Sans cet indicateur lumineux, personne ne saura si les lunettes enregistrent. Voilà qui ne serait pas de nature à rassurer tous ceux qui craignent l’intrusion de ces appareils dans la vie privée, à l’image de la CNIL et d’associations dédiées à la défense des libertés numériques.

Les images brutes et l’audio ne seraient pas stockés par Meta ni même mis à disposition de l’utilisateur ; les métadonnées extraites des fichiers sonores et des images seraient cependant téléversées sur les serveurs de l’entreprise afin que l’assistant Meta AI puisse piocher dedans. Cette approche aurait moins d’implications pour la vie privée, affirmeraient les promoteurs du projet.

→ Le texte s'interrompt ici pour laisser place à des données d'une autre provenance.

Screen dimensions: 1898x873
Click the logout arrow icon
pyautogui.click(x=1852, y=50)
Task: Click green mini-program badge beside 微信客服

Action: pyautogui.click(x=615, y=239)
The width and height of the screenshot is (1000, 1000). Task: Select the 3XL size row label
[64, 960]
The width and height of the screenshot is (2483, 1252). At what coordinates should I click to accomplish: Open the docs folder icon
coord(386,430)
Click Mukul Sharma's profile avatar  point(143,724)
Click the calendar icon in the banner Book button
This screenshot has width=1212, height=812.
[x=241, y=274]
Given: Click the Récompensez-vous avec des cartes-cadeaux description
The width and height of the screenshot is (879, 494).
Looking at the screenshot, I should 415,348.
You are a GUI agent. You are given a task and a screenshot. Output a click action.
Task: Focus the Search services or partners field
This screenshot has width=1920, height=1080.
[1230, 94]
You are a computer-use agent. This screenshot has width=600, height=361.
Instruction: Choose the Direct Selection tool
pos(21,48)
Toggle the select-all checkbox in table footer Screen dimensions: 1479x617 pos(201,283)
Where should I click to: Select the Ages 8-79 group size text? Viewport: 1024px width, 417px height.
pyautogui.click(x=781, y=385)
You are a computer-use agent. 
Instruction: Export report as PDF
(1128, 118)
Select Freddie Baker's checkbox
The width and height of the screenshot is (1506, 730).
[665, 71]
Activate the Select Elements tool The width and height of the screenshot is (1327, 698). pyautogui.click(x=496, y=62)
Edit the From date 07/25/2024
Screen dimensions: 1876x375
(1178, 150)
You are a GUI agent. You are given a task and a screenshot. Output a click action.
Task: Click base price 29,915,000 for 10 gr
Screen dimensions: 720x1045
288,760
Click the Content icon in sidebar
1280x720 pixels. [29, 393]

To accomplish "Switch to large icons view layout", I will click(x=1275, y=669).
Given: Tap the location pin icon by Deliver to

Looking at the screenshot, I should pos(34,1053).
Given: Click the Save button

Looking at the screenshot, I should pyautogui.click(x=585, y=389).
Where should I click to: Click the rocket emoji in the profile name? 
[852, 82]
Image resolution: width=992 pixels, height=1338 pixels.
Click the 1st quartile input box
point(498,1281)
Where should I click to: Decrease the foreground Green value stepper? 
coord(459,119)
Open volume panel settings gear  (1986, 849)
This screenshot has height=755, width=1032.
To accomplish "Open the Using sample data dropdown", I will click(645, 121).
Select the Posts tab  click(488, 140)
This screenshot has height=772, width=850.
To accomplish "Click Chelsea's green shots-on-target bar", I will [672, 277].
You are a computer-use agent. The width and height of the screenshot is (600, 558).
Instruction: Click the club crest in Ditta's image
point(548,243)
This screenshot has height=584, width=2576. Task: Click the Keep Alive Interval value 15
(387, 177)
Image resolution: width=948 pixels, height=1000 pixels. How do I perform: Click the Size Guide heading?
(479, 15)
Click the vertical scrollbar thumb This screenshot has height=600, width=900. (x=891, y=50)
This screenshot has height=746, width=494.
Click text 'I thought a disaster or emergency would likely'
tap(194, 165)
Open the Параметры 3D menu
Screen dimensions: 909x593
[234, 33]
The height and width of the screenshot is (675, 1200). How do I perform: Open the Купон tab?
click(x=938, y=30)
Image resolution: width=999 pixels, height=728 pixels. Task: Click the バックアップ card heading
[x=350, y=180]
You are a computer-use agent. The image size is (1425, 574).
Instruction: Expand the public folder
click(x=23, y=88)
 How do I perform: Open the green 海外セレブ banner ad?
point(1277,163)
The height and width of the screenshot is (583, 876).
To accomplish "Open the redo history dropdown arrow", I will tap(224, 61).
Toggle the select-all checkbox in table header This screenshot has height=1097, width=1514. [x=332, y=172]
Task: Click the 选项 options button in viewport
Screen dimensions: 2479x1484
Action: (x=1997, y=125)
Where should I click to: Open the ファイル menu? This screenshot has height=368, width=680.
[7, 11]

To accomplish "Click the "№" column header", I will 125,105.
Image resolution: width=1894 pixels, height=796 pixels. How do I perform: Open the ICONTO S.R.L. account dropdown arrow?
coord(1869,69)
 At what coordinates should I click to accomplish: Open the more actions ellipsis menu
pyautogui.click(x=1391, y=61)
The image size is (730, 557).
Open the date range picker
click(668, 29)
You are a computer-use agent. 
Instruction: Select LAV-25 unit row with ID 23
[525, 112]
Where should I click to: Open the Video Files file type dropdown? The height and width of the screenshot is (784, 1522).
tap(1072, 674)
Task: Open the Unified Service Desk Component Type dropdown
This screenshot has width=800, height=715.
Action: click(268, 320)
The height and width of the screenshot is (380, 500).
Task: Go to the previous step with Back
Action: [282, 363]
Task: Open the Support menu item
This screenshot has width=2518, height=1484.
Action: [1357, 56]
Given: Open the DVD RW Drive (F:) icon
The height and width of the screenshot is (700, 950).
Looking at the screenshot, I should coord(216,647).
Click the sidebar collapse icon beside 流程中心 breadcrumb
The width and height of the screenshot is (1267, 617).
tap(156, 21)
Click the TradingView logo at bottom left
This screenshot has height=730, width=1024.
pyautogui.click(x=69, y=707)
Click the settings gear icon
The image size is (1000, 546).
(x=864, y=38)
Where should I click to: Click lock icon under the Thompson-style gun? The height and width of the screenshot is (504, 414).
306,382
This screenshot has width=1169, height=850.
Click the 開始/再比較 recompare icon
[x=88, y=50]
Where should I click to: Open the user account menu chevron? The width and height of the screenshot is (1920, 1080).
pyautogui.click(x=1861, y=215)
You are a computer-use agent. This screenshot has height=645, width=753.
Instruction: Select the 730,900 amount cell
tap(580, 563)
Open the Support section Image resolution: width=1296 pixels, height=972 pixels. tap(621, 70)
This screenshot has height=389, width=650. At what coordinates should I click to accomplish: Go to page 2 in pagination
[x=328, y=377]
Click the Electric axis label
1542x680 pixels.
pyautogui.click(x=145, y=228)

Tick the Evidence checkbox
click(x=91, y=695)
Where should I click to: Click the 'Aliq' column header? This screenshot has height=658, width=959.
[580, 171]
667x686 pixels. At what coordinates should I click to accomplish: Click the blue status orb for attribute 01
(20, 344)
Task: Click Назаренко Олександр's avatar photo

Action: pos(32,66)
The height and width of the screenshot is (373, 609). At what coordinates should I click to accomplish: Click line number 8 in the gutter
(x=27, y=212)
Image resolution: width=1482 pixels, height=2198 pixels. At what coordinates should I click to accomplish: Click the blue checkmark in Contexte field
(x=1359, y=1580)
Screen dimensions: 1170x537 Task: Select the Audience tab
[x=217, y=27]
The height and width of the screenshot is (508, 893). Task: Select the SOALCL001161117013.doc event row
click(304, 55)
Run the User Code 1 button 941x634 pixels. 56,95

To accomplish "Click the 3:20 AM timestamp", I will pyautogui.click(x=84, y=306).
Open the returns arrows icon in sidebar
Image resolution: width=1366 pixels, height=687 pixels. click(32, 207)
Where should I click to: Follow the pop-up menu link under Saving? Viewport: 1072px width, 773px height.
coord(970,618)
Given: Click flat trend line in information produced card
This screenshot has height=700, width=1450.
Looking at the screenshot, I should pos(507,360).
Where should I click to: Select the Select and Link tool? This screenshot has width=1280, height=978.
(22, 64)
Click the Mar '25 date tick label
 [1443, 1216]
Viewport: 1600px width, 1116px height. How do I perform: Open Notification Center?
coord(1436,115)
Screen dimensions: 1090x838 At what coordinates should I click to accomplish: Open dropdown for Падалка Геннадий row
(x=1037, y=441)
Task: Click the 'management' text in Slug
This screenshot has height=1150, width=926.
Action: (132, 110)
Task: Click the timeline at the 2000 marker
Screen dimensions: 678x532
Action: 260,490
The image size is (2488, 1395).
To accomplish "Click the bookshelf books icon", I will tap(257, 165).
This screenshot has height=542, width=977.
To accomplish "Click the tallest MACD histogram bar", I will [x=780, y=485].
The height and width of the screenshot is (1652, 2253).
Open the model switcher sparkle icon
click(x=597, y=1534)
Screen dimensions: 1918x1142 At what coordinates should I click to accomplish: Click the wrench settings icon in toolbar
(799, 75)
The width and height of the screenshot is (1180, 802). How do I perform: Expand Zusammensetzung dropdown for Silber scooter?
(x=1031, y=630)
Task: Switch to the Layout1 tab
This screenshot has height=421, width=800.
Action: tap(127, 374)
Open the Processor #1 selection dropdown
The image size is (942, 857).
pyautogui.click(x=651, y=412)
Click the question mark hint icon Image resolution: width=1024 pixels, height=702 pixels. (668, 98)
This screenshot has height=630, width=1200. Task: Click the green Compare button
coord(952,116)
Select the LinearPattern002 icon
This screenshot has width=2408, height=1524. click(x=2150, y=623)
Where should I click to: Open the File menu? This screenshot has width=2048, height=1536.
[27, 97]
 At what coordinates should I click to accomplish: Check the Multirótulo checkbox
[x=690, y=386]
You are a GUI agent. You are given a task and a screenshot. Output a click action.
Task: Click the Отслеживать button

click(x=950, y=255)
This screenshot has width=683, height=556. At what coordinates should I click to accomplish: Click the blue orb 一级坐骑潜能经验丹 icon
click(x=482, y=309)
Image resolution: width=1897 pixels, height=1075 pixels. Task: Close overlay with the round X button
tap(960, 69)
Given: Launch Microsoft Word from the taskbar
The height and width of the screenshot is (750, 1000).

En interne, on s’interrogerait aussi pour pouvoir exploiter les données collectées au travers de ces enregistrements afin d’entraîner les modèles IA de l’entreprise. Meta n’a pas voulu commenter spécifiquement sur cette indiscrétion. En revanche, le groupe assure sans rire que la protection de la vie privée est au cœur de la conception de ses produits.

Le mouchard Limitless.

Cette rumeur de lunettes connectées écoutant discrètement 24/7 est d’autant plus crédible qu’en décembre dernier, Meta rachetait Limitless. Cette start-up fabrique un « pendentif IA » qui enregistre en continu et transcrit les conversations en temps réel. Les utilisateurs peuvent ensuite effectuer des recherches.

L’enregistrement en continu, il y en a qui ont essayé et ils ont eu des problèmes. Microsoft avait proposé avec la fonction Recall quelque chose d’assez similaire pour Windows 11 : il n’était pas question d’enregistrement audio, mais de captures d’écran réalisées régulièrement. Après un coup d’OCR, il était ensuite possible d’y rechercher une information grâce à l’IA de Copilot.

Face aux failles de sécurité et aux trous dans la raquette de la confidentialité, Microsoft a dû revoir en catastrophe cette fonction, finalement livrée avec un an de retard.